Serving Clovis, Portales and the Surrounding Communities
ALBUQUERQUE -- The body camera worn on the chest of New Mexico State Police Officer Justin Hare the early morning of March 15 captured the image of a stranded motorist on Interstate 40 who wanted a lift into town.
The NMSP-issued device recorded the sound of the first gunshot, causing the 35-year-old Hare to slump over in his patrol vehicle, an FBI agent testified Tuesday in federal court. The video footage showed the assailant come around to the driver’s side, “briefly pausing as a semi-truck passed by,” and then shooting the officer two more times, Agent Bryan Acee testified about his review of the footage.
The camera was still running as the shooter got into the State Police unit and drove about seven miles west on the interstate, dumping Hare by the side of the road.
Hare’s body camera was pointed at the sky when the shooter is seen looking down “over him,” Acee testified. The shooter looked back down again at the officer, then got into Hare’s patrol vehicle and drove away.
Officers who found Hare attempted to “save his life,” Acee testified. But he said Hare ultimately “succumbed to the gunshot wounds.”

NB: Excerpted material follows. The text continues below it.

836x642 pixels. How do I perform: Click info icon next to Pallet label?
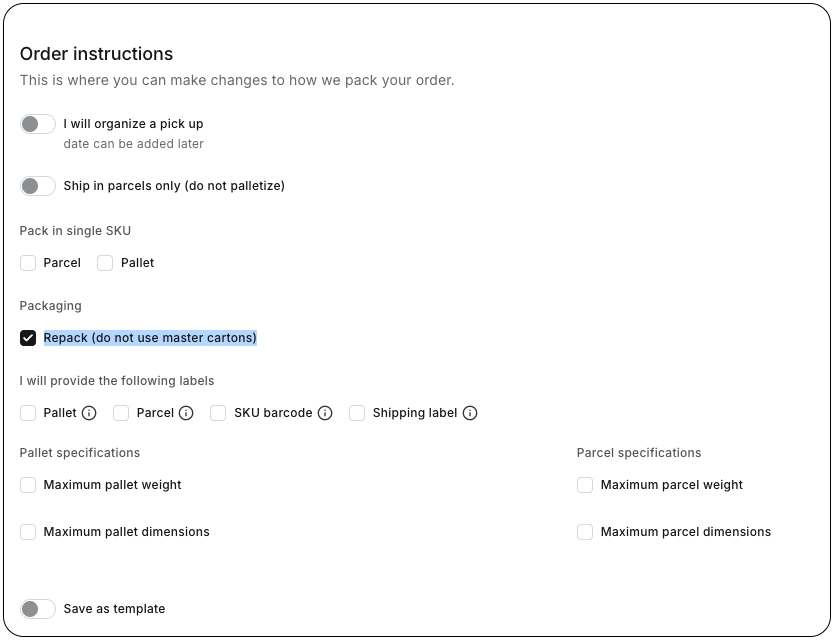click(89, 413)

The video footage helped lead to the March 17 capture in Albuquerque of a Marion, S.C., man who had been released from prison less than four months earlier, authorities have said. Jaremy Alexander Smith was released in December after serving a 12-year prison sentence for attempted armed robbery and hostage taking by an inmate.
The testimony Tuesday, elicited during a somber preliminary hearing in U.S. Magistrate Court in Albuquerque, was enough for U.S. Magistrate Judge John Robbenhaar to find probable cause to hold the 33-year-old Smith for trial on federal charges of carjacking resulting in death and discharge of a firearm during a crime of violence. Smith will remain in federal custody pending trial.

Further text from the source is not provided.